State Senator Michelle Ugenti-Rita led the GOP effort to amend a proposal requiring drop boxes to have video monitoring by outlawing the boxes altogether. The attempt was thwarted by Republican state Sen. Paul Boyer who joined the Democrats in rejecting the proposal completely.

Ugenti-Rita called for an end to drop boxes, describing the process of using them as being completely open to “ballot harvesting.” That term refers to dropping ballots completed by other persons in collection boxes.

A state law passed in Arizona in 2016 makes it a felony to return another person’s absentee ballot unless the voter is a family member or the person returning the ballot is a caregiver for the voter.

Ugenti-Rita also cited the recent documentary “2000 Mules” produced by Dinesh D’Souza in arguing that thousands of ballots were allegedly cast illegally in the 2020 election using ballot harvesting methods. She argued that if drop boxes are used for illegal harvesting, video of the process would not solve the problem before the damage is done.

Some state Senate Republicans were concerned that the state House would not go along with a proposal to eliminate drop boxes completely. The state House had already rejected a bill banning drop boxes, opting instead for the monitoring requirement.

Recent elections indicate around 90% of Arizona voters cast early ballots. They either vote in person during early voting periods, use mail-in ballots, or drop ballots in drop boxes.

The Yuma County Sheriff’s Office (YCSO) is currently investigating claims that there has been a “recent pattern of fraudulent voter registration forms” this year in advance of the midterm statewide elections. The YCSO reported that it had 16 open cases of voting or registration fraud as of two months ago.

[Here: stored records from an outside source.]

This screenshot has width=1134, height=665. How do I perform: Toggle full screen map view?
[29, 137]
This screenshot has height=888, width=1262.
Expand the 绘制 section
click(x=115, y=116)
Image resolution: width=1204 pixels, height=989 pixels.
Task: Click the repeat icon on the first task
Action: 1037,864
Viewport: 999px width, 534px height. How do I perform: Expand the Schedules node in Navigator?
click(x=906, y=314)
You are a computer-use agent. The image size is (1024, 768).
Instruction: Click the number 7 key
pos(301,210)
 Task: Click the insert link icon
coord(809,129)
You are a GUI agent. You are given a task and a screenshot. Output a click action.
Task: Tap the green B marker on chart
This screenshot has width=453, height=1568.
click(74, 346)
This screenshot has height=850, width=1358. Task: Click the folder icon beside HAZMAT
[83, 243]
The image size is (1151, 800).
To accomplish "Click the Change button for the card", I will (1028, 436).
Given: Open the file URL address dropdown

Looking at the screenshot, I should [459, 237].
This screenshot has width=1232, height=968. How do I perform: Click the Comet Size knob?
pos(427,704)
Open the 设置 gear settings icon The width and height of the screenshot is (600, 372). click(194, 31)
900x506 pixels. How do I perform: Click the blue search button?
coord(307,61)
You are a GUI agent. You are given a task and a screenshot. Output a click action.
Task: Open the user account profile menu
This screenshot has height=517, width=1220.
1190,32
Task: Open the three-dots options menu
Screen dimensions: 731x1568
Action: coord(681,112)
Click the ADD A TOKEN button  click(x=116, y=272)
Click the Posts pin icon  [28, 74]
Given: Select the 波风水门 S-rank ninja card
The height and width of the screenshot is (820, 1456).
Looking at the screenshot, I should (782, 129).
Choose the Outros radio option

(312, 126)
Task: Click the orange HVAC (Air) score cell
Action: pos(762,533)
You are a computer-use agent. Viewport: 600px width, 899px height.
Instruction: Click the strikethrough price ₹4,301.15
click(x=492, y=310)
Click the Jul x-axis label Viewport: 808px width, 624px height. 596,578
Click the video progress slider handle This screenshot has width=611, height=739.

The cases being investigated include impersonation fraud, false registrations, duplicate voting, and fraudulent use of absentee ballots.

YCSO Public Affairs Officer Tania Pavlak told reporters that there have been claims of falsified voter registration forms and persons using false information to register. Pavlak denied rumors that have been circulating that her office had been involved in raiding non-profits alleged to be involved in ballot harvesting.